▶ **Exercise directions**:
Output as a JSON list of strings the rows starting with the line containing "1372x879 pixels. How" and going on through the line containing "Click the Start Balance", one string per line, with blank lines omitted.

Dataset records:
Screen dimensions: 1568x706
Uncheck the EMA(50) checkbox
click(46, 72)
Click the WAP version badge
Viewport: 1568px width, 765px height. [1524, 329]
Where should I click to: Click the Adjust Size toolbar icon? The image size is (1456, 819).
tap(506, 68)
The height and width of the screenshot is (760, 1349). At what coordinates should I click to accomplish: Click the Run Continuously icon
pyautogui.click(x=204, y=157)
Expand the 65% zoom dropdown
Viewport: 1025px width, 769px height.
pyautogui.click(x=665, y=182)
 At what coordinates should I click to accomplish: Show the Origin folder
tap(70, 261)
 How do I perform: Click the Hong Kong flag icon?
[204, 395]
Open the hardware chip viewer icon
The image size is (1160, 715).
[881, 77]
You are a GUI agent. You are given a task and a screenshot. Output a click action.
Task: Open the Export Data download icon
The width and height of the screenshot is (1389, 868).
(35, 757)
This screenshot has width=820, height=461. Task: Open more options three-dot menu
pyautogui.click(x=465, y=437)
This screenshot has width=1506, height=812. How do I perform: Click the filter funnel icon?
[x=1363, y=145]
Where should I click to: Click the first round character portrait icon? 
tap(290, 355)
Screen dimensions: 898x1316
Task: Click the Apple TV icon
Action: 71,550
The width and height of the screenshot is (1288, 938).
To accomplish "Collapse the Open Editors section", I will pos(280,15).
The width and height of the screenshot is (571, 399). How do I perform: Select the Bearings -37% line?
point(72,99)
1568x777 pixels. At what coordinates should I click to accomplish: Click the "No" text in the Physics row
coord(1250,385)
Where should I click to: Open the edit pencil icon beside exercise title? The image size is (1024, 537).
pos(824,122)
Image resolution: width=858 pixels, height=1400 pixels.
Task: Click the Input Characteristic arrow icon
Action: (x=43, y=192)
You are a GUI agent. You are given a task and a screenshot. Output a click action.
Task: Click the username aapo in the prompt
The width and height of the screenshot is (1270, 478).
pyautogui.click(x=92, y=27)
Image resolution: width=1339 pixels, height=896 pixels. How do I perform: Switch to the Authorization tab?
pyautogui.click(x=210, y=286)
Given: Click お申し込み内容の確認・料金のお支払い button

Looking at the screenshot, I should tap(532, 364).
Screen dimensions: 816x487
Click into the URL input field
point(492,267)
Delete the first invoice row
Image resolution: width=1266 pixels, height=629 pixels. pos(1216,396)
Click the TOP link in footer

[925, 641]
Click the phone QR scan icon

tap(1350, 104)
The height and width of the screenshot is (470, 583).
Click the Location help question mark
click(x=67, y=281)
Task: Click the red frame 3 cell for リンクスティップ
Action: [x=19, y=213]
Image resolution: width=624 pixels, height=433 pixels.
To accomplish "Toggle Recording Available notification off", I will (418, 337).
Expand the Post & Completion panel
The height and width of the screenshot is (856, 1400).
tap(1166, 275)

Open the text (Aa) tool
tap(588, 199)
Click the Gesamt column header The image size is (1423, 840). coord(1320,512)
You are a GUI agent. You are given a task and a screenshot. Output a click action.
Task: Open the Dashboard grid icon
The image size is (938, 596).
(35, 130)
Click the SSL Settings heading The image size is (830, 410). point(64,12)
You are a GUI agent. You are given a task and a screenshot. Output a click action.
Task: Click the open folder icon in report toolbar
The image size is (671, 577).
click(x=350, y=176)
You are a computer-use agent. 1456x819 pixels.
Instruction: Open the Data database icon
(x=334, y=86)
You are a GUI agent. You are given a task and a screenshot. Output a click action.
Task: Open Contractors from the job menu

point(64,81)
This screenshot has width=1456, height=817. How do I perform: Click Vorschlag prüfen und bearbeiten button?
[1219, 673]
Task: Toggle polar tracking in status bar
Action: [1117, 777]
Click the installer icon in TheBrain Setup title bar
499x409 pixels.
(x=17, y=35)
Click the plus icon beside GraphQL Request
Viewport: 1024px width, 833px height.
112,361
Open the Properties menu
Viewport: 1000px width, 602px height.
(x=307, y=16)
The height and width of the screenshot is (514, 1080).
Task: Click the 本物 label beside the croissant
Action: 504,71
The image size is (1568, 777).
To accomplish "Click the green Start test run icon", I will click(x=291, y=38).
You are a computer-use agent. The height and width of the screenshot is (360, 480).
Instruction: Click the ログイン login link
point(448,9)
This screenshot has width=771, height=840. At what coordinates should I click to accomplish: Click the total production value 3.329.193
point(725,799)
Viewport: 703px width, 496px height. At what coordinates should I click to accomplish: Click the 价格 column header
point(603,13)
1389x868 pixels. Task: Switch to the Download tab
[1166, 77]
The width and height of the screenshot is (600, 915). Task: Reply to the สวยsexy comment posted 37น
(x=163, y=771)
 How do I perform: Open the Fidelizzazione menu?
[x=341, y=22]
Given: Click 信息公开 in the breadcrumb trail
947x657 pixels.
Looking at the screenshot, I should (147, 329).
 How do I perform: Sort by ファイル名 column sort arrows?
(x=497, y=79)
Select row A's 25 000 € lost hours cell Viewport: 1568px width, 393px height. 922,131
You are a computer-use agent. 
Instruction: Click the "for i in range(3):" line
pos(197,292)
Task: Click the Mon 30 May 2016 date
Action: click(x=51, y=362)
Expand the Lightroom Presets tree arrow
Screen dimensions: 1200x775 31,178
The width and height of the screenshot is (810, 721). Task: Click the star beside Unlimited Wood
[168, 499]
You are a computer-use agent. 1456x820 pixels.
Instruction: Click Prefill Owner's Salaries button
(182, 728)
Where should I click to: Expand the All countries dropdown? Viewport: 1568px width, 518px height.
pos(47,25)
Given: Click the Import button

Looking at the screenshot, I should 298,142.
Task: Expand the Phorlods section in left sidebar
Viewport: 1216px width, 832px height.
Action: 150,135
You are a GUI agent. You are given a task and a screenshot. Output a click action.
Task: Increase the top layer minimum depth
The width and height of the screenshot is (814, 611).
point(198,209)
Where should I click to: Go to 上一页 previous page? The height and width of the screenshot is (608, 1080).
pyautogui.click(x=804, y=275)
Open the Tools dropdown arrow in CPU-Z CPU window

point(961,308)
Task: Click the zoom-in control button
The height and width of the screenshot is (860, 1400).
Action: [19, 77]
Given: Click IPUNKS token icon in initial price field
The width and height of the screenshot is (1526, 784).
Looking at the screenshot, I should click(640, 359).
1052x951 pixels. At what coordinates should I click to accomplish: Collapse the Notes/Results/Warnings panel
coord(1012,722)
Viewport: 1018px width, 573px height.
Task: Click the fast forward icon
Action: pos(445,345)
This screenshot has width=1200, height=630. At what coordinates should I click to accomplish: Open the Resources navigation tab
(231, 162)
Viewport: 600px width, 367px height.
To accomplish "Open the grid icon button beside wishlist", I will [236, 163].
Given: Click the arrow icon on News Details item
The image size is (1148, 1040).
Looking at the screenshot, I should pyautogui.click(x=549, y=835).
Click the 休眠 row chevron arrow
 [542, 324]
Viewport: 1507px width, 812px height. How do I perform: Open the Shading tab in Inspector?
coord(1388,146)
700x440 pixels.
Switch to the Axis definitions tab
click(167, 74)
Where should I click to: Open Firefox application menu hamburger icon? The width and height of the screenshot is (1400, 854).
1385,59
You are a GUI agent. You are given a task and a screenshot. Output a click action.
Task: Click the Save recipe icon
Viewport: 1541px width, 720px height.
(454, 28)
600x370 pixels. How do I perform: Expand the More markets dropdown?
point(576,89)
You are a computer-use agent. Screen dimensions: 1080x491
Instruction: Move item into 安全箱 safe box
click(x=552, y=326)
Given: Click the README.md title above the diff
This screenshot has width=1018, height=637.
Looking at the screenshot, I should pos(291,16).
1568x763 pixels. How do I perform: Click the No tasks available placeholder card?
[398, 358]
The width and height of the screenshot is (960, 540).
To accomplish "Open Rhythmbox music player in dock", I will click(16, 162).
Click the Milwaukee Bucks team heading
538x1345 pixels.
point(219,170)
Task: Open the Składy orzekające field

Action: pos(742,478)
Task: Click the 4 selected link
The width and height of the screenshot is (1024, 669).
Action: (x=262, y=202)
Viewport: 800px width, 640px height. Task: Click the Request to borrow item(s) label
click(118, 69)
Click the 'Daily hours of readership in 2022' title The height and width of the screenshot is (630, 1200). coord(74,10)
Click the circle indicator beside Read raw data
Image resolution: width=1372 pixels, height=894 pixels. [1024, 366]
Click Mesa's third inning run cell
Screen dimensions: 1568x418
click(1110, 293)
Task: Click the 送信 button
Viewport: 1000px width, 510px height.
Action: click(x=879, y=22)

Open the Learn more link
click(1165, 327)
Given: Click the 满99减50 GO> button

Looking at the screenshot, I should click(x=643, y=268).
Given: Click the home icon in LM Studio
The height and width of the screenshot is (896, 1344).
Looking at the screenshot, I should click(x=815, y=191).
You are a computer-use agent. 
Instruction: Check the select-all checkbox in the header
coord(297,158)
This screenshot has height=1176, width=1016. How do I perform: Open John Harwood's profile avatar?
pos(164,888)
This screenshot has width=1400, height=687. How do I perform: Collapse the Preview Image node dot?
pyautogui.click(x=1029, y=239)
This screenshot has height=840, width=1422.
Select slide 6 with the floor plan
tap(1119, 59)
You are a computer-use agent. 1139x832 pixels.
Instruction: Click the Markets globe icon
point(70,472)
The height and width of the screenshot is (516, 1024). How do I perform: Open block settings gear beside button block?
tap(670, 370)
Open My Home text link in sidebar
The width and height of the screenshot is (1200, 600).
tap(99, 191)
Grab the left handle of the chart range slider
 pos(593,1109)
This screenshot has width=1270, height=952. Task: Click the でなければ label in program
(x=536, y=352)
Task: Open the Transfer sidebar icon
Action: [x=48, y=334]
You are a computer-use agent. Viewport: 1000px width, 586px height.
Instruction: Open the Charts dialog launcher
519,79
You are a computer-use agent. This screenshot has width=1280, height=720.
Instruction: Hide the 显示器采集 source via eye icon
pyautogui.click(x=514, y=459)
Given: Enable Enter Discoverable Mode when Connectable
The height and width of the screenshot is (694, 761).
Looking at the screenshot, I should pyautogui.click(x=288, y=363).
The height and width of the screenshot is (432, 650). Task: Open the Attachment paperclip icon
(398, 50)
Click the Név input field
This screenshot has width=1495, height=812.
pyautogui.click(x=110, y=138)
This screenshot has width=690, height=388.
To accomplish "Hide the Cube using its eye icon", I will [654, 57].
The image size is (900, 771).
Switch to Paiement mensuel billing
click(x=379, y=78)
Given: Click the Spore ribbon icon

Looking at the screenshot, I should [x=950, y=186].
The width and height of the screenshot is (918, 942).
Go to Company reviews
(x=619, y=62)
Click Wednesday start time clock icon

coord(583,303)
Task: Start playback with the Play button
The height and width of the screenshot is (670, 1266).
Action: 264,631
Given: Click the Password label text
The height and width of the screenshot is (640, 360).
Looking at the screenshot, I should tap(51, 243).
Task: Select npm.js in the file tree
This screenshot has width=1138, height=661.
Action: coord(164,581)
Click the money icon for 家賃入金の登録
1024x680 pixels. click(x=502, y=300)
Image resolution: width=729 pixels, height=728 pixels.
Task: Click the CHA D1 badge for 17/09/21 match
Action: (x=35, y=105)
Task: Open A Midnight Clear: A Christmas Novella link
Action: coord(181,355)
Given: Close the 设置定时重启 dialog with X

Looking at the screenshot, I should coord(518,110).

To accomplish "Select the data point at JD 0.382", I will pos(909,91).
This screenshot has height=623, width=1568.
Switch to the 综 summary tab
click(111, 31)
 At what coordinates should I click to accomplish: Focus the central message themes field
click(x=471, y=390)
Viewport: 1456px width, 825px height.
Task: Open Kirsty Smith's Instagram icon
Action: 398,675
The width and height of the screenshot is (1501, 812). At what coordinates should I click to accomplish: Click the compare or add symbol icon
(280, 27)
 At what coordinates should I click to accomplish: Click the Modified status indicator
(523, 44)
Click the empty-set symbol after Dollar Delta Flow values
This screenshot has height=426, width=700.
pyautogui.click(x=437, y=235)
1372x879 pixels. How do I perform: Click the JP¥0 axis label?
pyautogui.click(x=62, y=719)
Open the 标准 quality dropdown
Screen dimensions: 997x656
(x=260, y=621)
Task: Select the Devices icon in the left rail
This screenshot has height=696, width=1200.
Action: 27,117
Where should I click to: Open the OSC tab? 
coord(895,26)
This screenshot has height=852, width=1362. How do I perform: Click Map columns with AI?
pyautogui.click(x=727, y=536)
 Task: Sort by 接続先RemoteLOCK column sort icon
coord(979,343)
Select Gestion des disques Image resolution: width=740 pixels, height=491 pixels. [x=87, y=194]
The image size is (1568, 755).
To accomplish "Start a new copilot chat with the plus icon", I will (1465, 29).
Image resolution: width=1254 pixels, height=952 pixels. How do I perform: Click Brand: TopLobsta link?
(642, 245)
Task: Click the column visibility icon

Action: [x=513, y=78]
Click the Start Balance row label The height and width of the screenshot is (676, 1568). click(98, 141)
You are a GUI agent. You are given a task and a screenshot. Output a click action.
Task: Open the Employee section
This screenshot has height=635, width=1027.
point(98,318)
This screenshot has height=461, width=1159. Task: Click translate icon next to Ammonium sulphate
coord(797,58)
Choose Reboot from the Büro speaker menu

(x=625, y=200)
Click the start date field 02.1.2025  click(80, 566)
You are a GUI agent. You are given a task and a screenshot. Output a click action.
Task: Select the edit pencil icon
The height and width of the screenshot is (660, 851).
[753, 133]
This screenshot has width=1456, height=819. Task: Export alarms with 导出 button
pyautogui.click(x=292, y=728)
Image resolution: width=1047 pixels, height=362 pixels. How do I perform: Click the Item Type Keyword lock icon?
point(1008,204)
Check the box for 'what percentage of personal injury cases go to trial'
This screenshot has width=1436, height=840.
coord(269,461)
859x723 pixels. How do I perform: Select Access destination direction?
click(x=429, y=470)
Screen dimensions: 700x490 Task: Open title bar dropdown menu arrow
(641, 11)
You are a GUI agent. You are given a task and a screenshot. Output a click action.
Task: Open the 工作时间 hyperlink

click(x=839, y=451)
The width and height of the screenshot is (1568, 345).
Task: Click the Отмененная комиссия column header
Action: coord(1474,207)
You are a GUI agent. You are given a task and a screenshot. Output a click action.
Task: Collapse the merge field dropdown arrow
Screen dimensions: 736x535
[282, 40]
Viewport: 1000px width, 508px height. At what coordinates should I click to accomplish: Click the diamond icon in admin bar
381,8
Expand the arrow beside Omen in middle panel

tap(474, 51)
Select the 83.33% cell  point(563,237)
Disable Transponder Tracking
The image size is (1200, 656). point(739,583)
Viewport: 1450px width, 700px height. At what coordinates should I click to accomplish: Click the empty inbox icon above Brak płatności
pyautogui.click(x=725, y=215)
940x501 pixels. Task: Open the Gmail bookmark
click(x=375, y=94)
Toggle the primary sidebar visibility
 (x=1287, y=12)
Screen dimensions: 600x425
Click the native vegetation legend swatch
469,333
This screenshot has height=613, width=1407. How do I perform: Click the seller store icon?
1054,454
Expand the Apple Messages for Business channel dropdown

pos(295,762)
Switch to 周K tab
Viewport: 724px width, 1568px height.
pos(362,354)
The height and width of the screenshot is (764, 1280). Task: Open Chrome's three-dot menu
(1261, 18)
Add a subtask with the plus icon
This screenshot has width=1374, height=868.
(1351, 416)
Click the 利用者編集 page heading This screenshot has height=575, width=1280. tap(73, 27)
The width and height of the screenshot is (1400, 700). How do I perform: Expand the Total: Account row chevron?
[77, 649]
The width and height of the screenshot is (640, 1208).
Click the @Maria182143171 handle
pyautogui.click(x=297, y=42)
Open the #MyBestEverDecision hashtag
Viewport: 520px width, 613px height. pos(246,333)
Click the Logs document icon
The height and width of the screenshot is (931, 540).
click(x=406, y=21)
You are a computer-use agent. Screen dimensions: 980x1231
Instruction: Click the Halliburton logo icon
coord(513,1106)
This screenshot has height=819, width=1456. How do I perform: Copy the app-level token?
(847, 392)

▶ **Answer to this problem**:
[
  "1372x879 pixels. How do I perform: Click the JP¥0 axis label?",
  "pyautogui.click(x=62, y=719)",
  "Open the 标准 quality dropdown",
  "Screen dimensions: 997x656",
  "(x=260, y=621)",
  "Task: Select the Devices icon in the left rail",
  "This screenshot has height=696, width=1200.",
  "Action: 27,117",
  "Where should I click to: Open the OSC tab? ",
  "coord(895,26)",
  "This screenshot has height=852, width=1362. How do I perform: Click Map columns with AI?",
  "pyautogui.click(x=727, y=536)",
  " Task: Sort by 接続先RemoteLOCK column sort icon",
  "coord(979,343)",
  "Select Gestion des disques Image resolution: width=740 pixels, height=491 pixels. [x=87, y=194]",
  "The image size is (1568, 755).",
  "To accomplish \"Start a new copilot chat with the plus icon\", I will (1465, 29).",
  "Image resolution: width=1254 pixels, height=952 pixels. How do I perform: Click Brand: TopLobsta link?",
  "(642, 245)",
  "Task: Click the column visibility icon",
  "Action: [x=513, y=78]",
  "Click the Start Balance row label The height and width of the screenshot is (676, 1568). click(98, 141)"
]